Это на урок физкультуры было похоже – так же бессмысленно, потно и все не кончается. Вот когда сочинение пишешь или контрольную по физике списываешь, так будьте-нате, звонок тут как тут. А в вонючем спортзале под прицелом мяча в феноменальной по своей тупости и незнающей географических преград игре «перестрелка» время замирает, урок все длится, мяч все бьется о стенку или об тебя, если не увернешься.

Вот и тут Рогатый раскачивался на ней, как на станке или на козлах, бился об нее своими мохнатыми твердыми ляжками и в нее тем, что она и различить не могла из-за разливающейся по животу ноющей боли.

Но даже самый длинный, спаренный из двух, урок когда-нибудь заканчивается. Звенит звонок, и можно бежать в раздевалку. Рогатый сдавленно зарычал, несколько раз отчего-то дернулся и, когда он повалился на нее и сгреб в свои мокрые объятия, она поняла, что мучения позади.

Он еще что-то мычал и, как теленок, лизал ее ухо, когда она уже вежливо, но настойчиво проталкивалась к выходу из-под него, ведь урок физкультуры закончился, зачет вымучен и дольше оставаться в спортзале не имело смысла.

Конечно, она, честно глядя ему в глаза, соврала, что ей понравилось, как врала потом не раз. С каждым последующим разом это было все убедительней: она уже не забывала стонать, извиваться, вытягиваться стрелой, закидывать ноги на плечи и смыкать их на мужской спине. Актриса больших и малых…

И зачем это было ей нужно, нет, ну скажи? Чтобы как все, чтобы никто не догадался.

«Я ворвалась в твою жизнь, и ты обалдела. Я захотела любви, ты же не захотела…» – пела Земфира.

Она тоже ворвется в его жизнь, и он захочет любви. Она уже любит его – на расстоянии, заочно, не видевши ни разу, влюбившись по рассказам. Даже думает о нем стихами, «высоким штилем».
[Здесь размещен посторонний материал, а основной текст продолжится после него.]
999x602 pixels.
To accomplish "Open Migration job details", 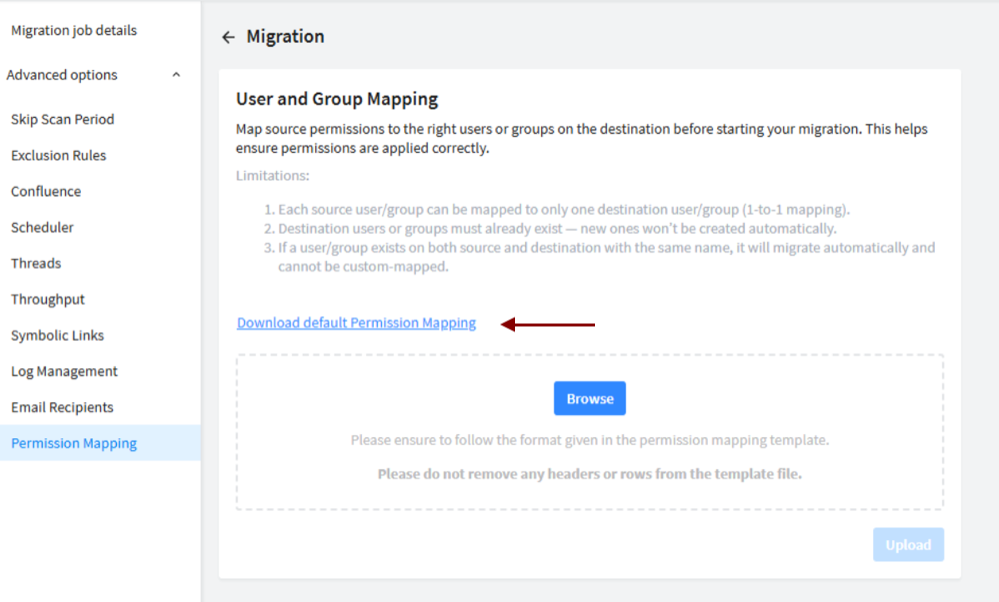I will point(73,30).
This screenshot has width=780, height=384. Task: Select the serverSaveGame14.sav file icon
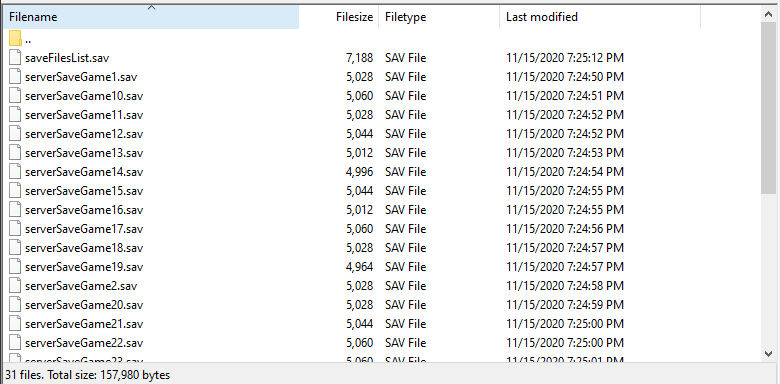click(15, 172)
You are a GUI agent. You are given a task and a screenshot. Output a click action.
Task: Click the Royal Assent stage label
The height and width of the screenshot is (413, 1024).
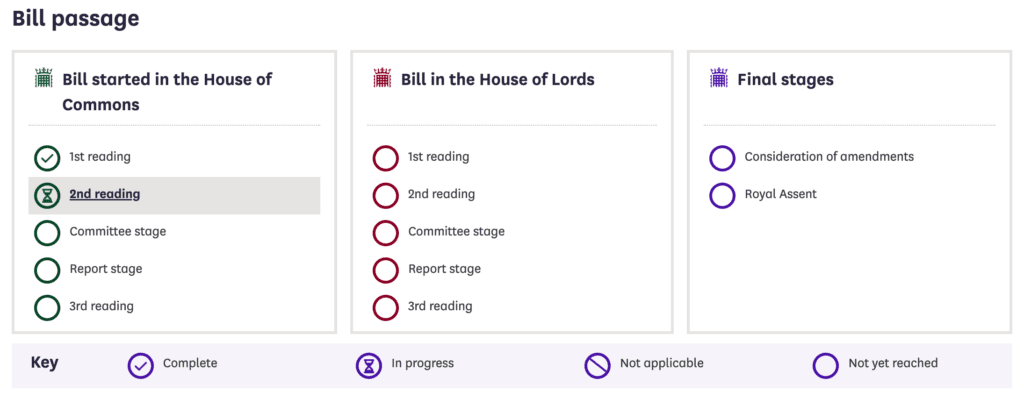(x=780, y=194)
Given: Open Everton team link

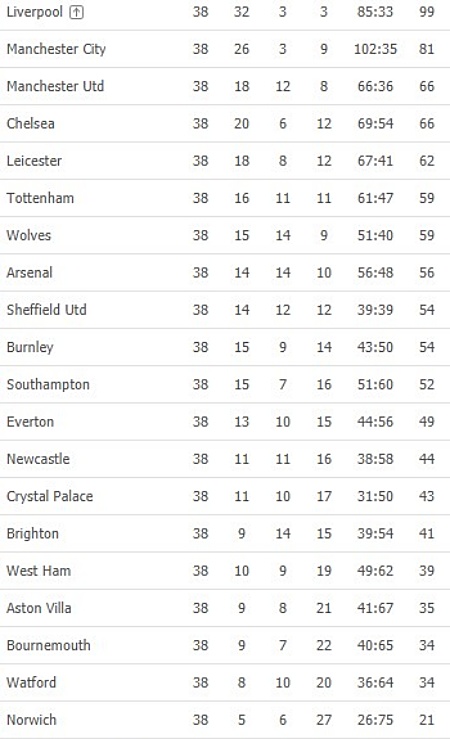Looking at the screenshot, I should pyautogui.click(x=30, y=421).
Уже сегодня Ия собиралась встретиться с Папочкой, в жизнь которого мечтала ворваться, хоть никогда и не видела. Ну и что, зато много слышала: у него крутой нрав, острый язык, крепкий кулак и новая подружка-юрист. Смена баб происходит регулярно. Вообще-то новой подружкой мечтала стать она, а тут – вот незадача, без всякой раздачи.

* * *

Ия жила на съемной квартире в спальном районе Петербурга, квартира была отвратительная, грязная, за стенкой алкаши, а рядом полчища тараканов. Стоило выключить свет, перли из всех щелей. Казалось, что с каждым днем, несмотря на принимаемые меры, их становится все больше и скоро они целиком утвердят свою власть над отдельно взятой квартирой, превратив ее в тараканье Прусское царство. Надо было бежать отсюда, но студенческая стипендия не позволяла. Спасибо, мать с отчимом переводы раз в месяц присылали, а два раза – посылки со знакомым проводником.

При всех своих недостатках квартира имела одно перекрывающее их достоинство – дешевле не сыскать. С юристом тут не потягаешься.

А подружки в универе еще думали, что у нее богатый любовник есть. У некоторых и правда были папики, они же спонсоры. Но не у нее. Скука, какая же скука, ведь за несколько лет после сарая с Рогатым для нее в мужчинах ничего не изменилось, как она ни старалась, потому что сама она не поменялась. Чем больше они до нее дотрагивались, тем меньше трогали.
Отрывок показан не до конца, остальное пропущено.